◆ Dataset entries ◆
◇ ◇ ◇

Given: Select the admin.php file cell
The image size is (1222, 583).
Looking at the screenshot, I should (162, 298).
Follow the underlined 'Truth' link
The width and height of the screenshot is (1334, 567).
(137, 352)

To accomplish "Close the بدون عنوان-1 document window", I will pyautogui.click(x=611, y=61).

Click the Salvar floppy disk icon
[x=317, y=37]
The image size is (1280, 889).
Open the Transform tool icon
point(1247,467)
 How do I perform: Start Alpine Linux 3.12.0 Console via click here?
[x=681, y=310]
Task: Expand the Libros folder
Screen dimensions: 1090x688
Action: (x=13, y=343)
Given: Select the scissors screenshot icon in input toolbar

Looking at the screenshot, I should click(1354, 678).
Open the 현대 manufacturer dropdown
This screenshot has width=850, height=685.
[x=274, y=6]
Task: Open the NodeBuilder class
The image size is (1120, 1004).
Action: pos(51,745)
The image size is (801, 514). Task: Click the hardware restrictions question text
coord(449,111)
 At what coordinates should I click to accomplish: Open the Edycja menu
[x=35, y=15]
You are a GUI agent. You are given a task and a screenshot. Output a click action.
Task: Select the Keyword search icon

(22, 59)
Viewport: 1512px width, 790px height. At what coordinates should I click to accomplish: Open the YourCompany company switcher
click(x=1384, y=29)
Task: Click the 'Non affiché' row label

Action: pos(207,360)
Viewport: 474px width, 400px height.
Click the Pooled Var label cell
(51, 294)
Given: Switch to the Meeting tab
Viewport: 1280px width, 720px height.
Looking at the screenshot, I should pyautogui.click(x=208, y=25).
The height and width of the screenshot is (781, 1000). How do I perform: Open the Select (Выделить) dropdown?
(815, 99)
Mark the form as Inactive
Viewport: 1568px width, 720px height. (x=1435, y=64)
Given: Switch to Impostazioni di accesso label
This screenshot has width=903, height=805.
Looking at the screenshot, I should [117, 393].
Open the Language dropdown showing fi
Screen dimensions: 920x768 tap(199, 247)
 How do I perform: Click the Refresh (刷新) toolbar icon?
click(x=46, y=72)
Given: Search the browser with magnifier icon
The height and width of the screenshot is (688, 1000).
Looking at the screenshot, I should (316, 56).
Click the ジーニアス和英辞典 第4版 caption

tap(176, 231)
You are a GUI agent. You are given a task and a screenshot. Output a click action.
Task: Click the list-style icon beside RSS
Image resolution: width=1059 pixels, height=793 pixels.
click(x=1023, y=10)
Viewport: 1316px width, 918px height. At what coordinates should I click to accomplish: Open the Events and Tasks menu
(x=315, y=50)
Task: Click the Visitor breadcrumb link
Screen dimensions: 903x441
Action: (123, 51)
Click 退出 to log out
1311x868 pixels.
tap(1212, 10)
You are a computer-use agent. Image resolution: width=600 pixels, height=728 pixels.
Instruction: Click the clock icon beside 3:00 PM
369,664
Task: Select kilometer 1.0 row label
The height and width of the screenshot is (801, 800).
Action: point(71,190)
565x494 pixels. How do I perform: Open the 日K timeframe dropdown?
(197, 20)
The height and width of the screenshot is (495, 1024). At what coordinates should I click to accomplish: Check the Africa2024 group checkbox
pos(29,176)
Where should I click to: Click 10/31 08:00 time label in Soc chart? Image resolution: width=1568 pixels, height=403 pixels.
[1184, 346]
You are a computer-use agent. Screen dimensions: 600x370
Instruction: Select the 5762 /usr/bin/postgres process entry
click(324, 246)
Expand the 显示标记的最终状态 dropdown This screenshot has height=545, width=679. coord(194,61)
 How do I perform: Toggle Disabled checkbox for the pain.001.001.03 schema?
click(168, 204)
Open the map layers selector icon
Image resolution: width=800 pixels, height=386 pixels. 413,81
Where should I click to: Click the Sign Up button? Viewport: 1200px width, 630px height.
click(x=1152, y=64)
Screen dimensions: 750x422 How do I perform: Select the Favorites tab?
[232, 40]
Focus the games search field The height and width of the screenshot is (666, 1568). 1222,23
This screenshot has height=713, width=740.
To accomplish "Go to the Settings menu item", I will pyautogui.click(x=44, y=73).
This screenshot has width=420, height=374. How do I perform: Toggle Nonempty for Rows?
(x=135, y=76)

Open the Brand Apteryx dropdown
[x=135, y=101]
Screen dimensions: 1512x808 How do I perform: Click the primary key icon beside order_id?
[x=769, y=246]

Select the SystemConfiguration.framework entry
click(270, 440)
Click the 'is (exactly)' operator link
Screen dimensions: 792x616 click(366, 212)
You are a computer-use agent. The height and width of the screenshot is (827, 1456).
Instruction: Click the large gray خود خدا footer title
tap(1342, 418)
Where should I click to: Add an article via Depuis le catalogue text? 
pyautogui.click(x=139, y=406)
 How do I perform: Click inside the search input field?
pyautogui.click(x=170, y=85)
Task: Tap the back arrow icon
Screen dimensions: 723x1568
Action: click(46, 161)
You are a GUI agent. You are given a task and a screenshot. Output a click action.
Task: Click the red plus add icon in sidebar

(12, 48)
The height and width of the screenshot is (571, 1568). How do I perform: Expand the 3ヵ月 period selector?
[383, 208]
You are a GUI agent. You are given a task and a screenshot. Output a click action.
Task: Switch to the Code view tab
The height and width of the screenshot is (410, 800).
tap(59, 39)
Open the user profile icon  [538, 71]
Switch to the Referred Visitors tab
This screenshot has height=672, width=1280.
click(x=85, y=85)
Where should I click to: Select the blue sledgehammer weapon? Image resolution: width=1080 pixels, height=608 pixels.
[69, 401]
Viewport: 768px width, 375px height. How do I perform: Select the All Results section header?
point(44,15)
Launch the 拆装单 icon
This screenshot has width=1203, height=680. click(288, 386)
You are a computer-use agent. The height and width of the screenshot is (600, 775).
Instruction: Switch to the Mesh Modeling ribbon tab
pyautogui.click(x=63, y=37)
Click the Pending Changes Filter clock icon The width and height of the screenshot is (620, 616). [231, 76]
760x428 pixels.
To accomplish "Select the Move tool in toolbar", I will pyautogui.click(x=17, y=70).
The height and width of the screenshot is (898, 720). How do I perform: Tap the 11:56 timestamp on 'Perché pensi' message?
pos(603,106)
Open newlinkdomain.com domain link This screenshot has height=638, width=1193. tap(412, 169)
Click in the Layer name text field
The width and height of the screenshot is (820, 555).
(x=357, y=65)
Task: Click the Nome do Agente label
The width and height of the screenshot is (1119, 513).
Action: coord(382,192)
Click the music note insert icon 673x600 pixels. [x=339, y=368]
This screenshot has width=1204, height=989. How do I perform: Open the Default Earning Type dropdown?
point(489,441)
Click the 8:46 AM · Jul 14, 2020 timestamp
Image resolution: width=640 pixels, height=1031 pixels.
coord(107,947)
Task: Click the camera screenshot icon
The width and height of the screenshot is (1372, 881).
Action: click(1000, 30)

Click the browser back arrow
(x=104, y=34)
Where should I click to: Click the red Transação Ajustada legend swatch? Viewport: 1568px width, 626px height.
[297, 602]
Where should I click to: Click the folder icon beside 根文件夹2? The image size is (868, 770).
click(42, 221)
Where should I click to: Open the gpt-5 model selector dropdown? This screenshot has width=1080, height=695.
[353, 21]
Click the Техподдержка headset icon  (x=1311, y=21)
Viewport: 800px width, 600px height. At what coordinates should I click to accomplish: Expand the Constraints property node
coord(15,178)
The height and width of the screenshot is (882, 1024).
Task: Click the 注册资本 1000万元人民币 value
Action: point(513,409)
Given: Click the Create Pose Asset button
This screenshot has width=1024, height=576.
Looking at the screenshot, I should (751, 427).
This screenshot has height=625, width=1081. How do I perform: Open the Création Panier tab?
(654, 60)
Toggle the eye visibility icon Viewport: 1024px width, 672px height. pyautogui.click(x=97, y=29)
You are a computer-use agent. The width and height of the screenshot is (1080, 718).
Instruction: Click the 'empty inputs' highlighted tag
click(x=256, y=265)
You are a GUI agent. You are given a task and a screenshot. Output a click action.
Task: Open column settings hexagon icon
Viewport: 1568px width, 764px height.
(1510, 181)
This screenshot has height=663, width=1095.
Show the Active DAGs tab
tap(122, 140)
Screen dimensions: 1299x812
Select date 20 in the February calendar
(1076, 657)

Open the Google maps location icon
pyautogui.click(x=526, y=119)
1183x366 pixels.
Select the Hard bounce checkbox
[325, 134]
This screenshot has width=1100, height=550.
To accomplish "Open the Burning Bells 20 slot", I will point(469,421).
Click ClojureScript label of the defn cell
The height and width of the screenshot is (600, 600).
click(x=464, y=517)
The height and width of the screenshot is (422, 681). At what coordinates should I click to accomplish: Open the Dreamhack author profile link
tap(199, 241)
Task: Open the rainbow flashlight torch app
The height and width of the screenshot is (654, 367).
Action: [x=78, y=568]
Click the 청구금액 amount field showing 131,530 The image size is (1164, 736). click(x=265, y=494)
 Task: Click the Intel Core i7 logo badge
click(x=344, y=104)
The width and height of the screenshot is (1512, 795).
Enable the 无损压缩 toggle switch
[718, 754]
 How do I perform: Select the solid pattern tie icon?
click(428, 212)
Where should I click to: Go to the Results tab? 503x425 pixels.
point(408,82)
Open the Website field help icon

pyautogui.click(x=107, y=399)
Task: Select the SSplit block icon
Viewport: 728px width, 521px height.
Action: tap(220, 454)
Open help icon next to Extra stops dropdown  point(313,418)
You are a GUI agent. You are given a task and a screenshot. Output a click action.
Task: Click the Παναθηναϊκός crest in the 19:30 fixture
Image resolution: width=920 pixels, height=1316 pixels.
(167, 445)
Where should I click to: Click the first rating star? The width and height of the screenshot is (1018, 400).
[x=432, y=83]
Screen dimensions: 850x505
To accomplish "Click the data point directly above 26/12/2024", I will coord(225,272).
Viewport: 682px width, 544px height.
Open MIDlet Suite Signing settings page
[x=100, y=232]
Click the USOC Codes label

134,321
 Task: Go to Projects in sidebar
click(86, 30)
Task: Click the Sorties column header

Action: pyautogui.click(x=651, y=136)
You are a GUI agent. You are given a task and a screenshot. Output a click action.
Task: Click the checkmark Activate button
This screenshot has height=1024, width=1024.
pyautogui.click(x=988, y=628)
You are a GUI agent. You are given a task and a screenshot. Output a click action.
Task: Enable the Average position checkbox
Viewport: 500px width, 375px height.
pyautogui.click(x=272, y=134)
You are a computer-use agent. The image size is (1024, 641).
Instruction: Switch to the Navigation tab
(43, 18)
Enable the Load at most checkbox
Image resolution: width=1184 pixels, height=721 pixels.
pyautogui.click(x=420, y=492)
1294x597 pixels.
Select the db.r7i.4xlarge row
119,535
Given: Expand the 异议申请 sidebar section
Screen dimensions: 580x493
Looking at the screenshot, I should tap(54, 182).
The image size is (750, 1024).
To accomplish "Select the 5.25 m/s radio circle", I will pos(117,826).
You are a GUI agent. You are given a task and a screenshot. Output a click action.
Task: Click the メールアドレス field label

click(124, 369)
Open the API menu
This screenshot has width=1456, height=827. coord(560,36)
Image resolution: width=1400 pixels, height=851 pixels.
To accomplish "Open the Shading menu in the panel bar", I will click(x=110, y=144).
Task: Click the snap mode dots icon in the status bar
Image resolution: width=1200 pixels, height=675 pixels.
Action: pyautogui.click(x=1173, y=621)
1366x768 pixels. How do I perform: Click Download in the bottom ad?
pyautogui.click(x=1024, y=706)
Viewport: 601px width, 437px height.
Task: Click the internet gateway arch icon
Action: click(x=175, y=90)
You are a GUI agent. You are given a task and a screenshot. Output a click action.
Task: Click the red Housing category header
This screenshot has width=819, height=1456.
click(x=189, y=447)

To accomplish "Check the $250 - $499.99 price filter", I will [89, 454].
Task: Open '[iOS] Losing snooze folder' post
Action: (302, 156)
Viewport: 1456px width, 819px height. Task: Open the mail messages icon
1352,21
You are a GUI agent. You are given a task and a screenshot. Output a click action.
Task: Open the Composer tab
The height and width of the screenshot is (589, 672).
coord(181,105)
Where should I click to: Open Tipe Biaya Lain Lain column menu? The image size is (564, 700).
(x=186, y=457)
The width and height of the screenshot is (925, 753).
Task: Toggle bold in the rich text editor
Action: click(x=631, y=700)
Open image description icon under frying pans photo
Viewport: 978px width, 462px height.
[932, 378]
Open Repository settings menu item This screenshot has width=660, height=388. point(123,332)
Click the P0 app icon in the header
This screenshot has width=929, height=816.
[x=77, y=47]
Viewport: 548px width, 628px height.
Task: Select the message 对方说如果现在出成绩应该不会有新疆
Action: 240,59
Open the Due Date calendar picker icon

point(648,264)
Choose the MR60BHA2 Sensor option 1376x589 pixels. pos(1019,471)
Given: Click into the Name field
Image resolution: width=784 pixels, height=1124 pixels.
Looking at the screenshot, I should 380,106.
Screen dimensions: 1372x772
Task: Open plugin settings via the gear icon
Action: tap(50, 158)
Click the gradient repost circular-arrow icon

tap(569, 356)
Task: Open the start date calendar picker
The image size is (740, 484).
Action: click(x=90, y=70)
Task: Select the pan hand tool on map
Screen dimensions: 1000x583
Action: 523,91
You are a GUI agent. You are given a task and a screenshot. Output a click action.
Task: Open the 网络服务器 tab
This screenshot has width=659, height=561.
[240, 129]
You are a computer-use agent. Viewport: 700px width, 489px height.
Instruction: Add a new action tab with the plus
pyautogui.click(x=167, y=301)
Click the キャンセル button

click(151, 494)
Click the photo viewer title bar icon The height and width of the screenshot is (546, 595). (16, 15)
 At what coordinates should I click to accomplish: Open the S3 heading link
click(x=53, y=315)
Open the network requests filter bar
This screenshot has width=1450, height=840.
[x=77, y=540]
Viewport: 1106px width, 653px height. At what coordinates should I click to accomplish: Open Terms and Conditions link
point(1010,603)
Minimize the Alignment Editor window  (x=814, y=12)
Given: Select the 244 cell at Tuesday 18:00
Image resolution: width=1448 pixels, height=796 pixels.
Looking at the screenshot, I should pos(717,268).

◇ ◇ ◇

Among the records above, find the lines where the word "window" appears and copy them.

◆ RESPONSE FOR THIS EXERCISE ◆
To accomplish "Close the بدون عنوان-1 document window", I will pyautogui.click(x=611, y=61).
Minimize the Alignment Editor window  (x=814, y=12)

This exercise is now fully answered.